Now the question is, what makes radio galaxies unique?
What extra information do we get when exploring the sky in radio frequencies?
Radio emissions are one of the best ways to decode the mysteries of our Universe.
As radio waves have longer wavelengths, they can also travel through dense dust clouds,
thereby providing unobstructed views of the cosmos otherwise not visible in the optical
spectrum.
There are different emission mechanisms via which astrophysical objects emit radio waves.
However, the most common emission mechanism is the synchrotron emission phenomenon.
And most radio galaxies majorly emit radio frequencies due to this phenomenon.
Now, what’s that?
You must have heard of cyclotron radiation in your high school physics classes.
When electrons moving in a circular orbit in a cyclotron get accelerated in the presence
of a magnetic field, they emit radiation corresponding to their cyclotron frequency.
Now, synchrotron radiation is just the relativistic twin of cyclotron radiation, as electrons,
in this case, are traveling at relativistic velocities.
Hence, synchrotron emission is one of the most powerful and dominant mechanisms of radio
emissions.
Like other galaxies, radio galaxies consist of a host galaxy comprising stars orbiting
a galactic nucleus containing a supermassive black hole.
This is accompanied by colossal jets and lobes erupting from the galactic center.
These jets and lobes interact with the intergalactic medium and eventually act as a synchrotron
to accelerate electrons that produce radio emission.
This process is quite common, and even the Milky Way has radio lobes.
But in some galaxies, the radio lobes mysteriously grow up to megaparsec scales, and this is
why such galaxies are known explicitly as radio galaxies.
While hunting for the largest radio galaxy, the team looked into the data collected by
the Low-Frequency Array.
Better known as LOFAR, it is an interferometric network consisting of around 20,000 radio
antennas distributed throughout 52 locations across Europe.
LOFAR aims to map the Universe at radio frequencies from 10–240 MHz with greater resolution
and greater sensitivity than previous surveys.

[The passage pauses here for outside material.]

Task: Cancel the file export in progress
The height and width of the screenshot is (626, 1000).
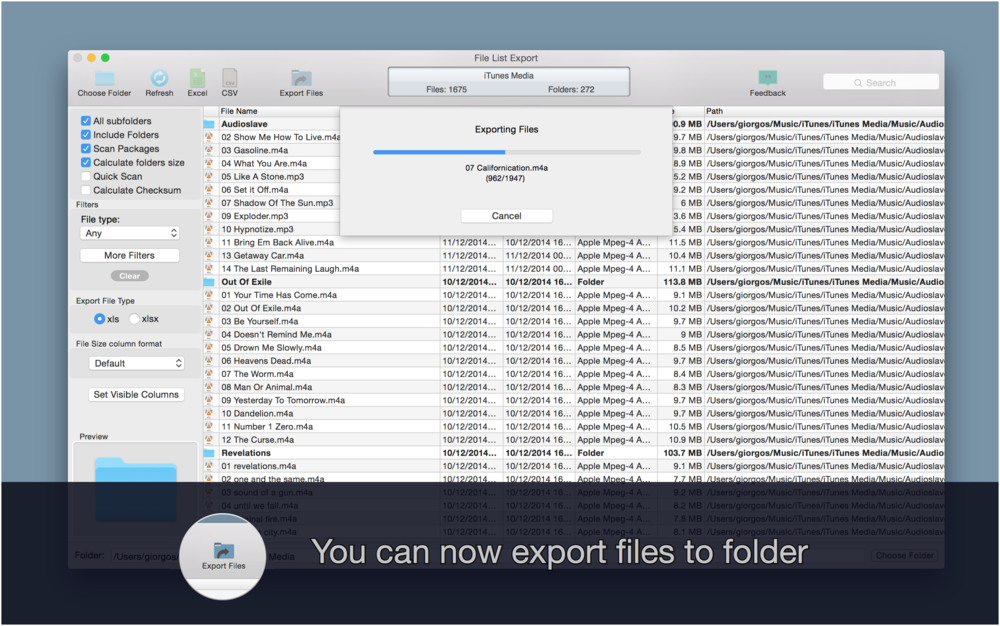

And at present, LOFAR is the most sensitive low-frequency radio telescope active today.
So, the data from LOFAR was reprocessed, and all the possible compact radio sources that
might have interfered with detections of diffuse radio lobes were removed.

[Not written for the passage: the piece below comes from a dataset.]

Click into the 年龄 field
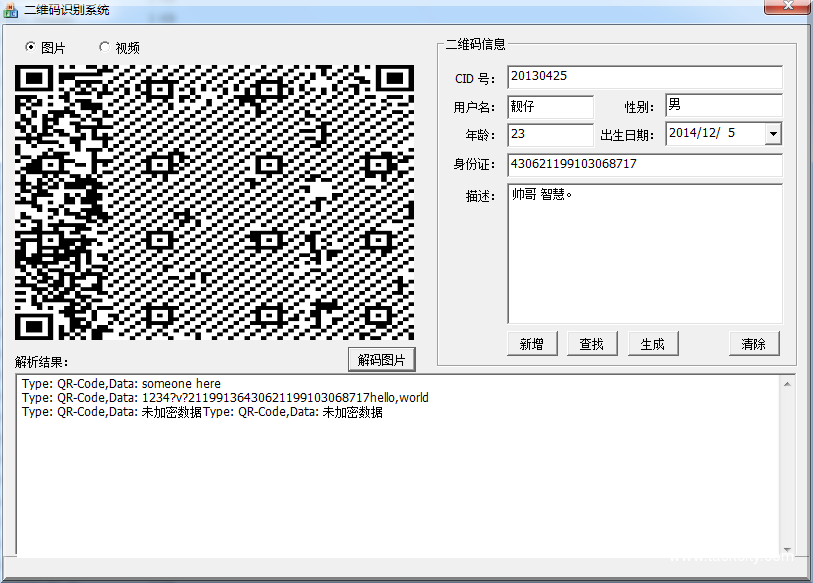 550,134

Then, the team manually surfed through the remaining candidates, and Alcyoneus was found,
spewing forth from a galaxy a few billion light-years away.
This galaxy spans 16.3 million light-years in space.
Some 100 Milky Way galaxies laid end to end would about equal the length of this newly
discovered galaxy.
After measuring the giant lobes, the researchers used the Sloan Digital Sky Survey to understand
the host galaxy in detail.
Eventually, it was found that Alcyoneus is a normal elliptical galaxy, embedded in a
filament of the cosmic web, clocking in at around 240 billion times the mass of the Sun.
Moreover, it is graced with a supermassive black hole at its center, having a mass almost
400 million times the Sun.
Since both these parameters lie at the low end for giant radio galaxies, this can provide
some clues as to what drives the growth of the mammoth radio lobes.
Moreover, Alcyoneus and its host are suspiciously ordinary.
The total low-frequency luminosity density, stellar-mass, and supermassive black hole
mass are all lower than what is expected for giant radio galaxies of this scale.
This suggests that massive galaxies or central black holes are not prerequisites to growing
large radio giants.
In addition, Alcyoneus is sitting in a region of space with a lower density than average.
Probably, this could have enabled its expansion.
And it is believed that Alcyoneus is growing even bigger, far away in the cosmic dark.
Although millions of radio galaxies exist in the observable Universe, only less than
1000 giants have been found to date.
Due to this, the list of mysteries associated with Alcyoneus and other radio giants is still
quite long.
Still, with more sensitive radio telescopes, like Square Kilometer Array, coming on board
in the future, we can expect to have some exciting revelations in the coming years.